Activists say Russian air strikes, in which missiles and bombs are launched from high altitude, are distinct from Syrian air force strikes which rely more on untreated barrel bombs dropped from helicopters flying at lesser height.

Russian strikes tend to be more concentrated and precise, using several aircraft rather than the one frequently deployed by Syria’s military. Residents say their munitions also leave deeper craters.

The recapture of Sheikh Maskin, located at the heart of Deraa province, would consolidate the army’s hold over the heavily fortified region which has formed a southern line of defense protecting Damascus.

A rebel in Falujat Hauran brigade said rebel groups, including al Qaeda’s Syrian branch the Nusra Front, were engaged in heavy fighting to prevent the town’s fall.

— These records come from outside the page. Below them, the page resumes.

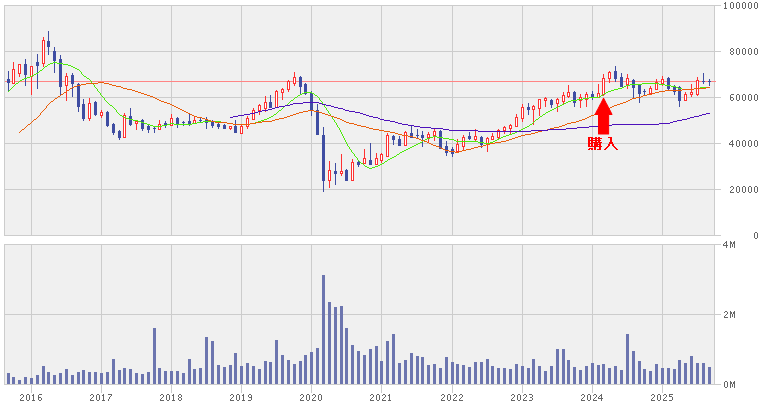The width and height of the screenshot is (761, 402).
Task: Click the tallest volume bar in 2020
Action: tap(323, 330)
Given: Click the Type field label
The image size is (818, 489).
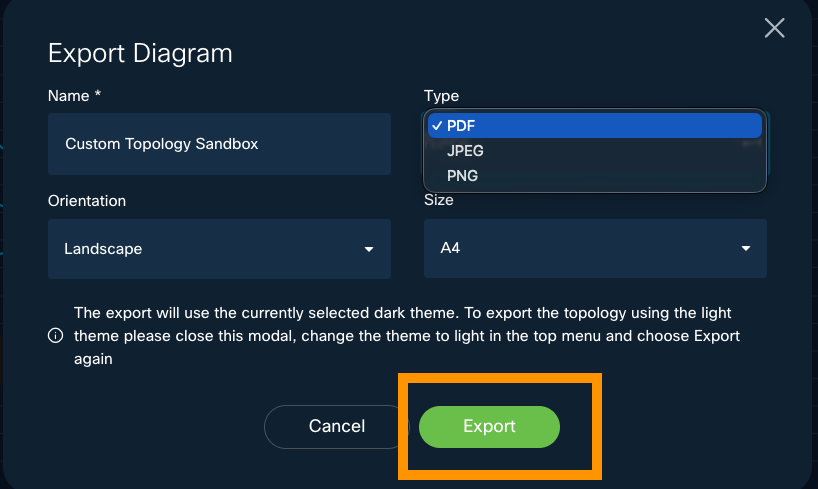Looking at the screenshot, I should click(x=441, y=96).
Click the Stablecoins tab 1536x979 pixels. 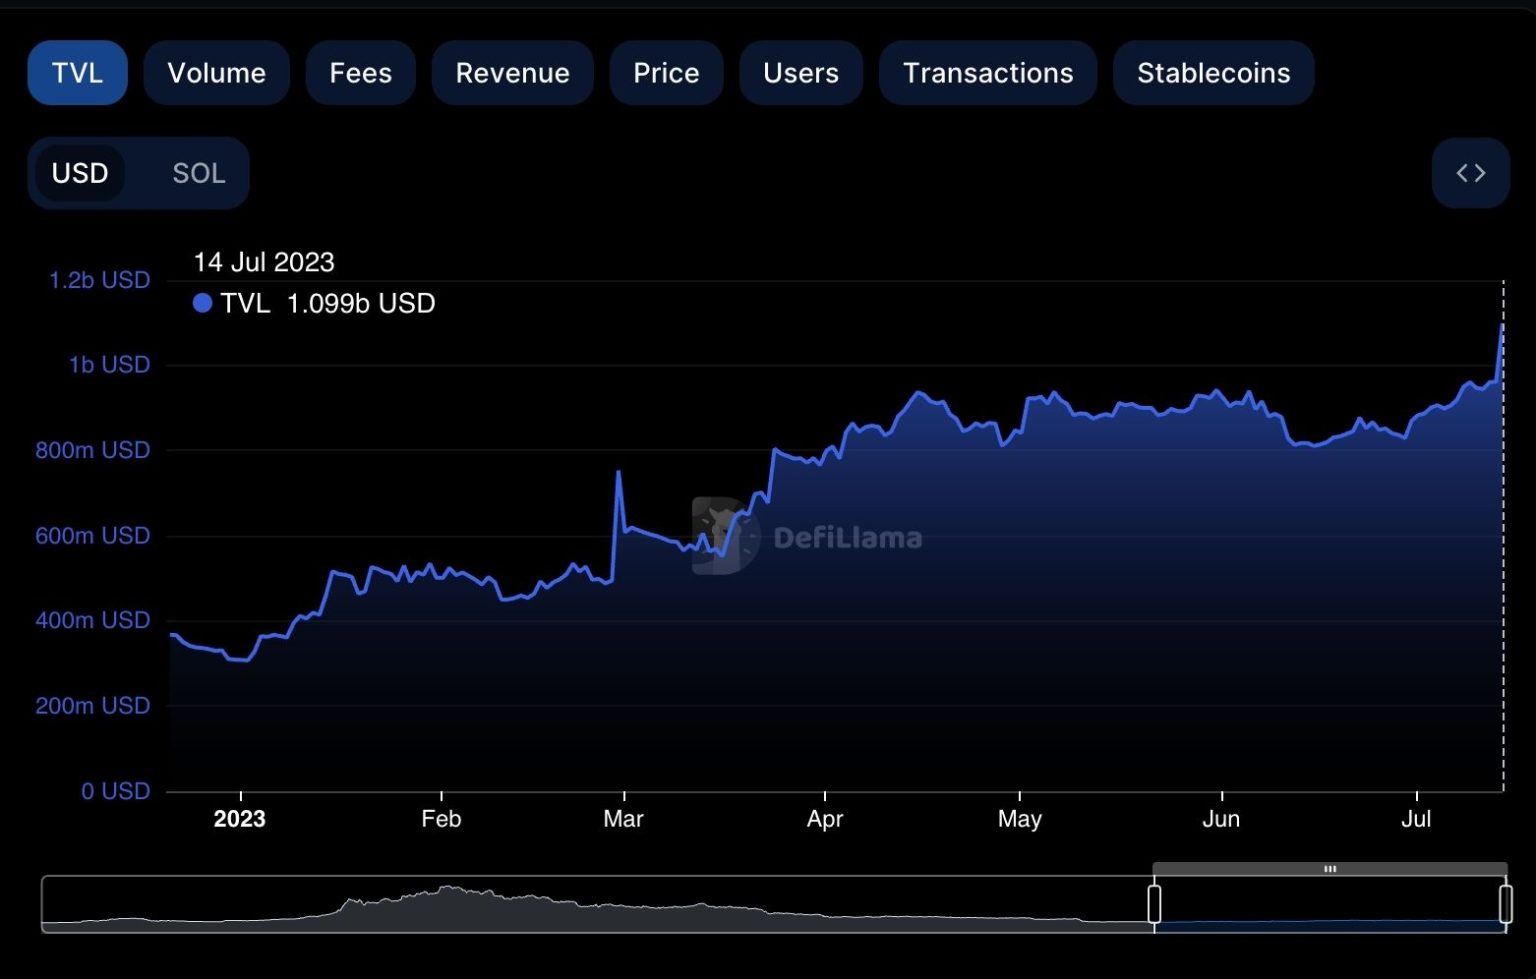(x=1213, y=73)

The UK-based Syrian Observatory for Human Rights monitoring group said that two large blasts were heard in the area, believed to be two car bombs detonated by the Nusra Front. It said there were reports that insurgents had begun to advance again toward the base.

Rebels still control large parts of the region, that also borders Israel, but have been largely on the defensive since their failed offensive in June to take government-controlled part of Deraa city.

The south is the last major stronghold of the mainstream, anti-Assad opposition, who have been weakened elsewhere by the expansion of the ultra-hardline Islamic State group in the east and north, and gains by the Nusra Front in the northwest.

Non-Nusra rebels in the south receive what they describe as small amounts of military and financial support from Western and Arab states. It has been channeled via Jordan, a U.S. ally that is determined to protect its Syrian frontier from jihadists.

North of Damascus, the army said on Tuesday it regained control of the town of Maheen, captured by Islamic State last month, which is about 20 km (10 miles) from the highway running north from Damascus to the cities of Homs, Hama and Aleppo.

In the northwest of the country, rebels shelled two Shi’ite villages, killing at least one person, residents said, a day after pro-government fighters and civilians left the area for Turkey under a local ceasefire agreement.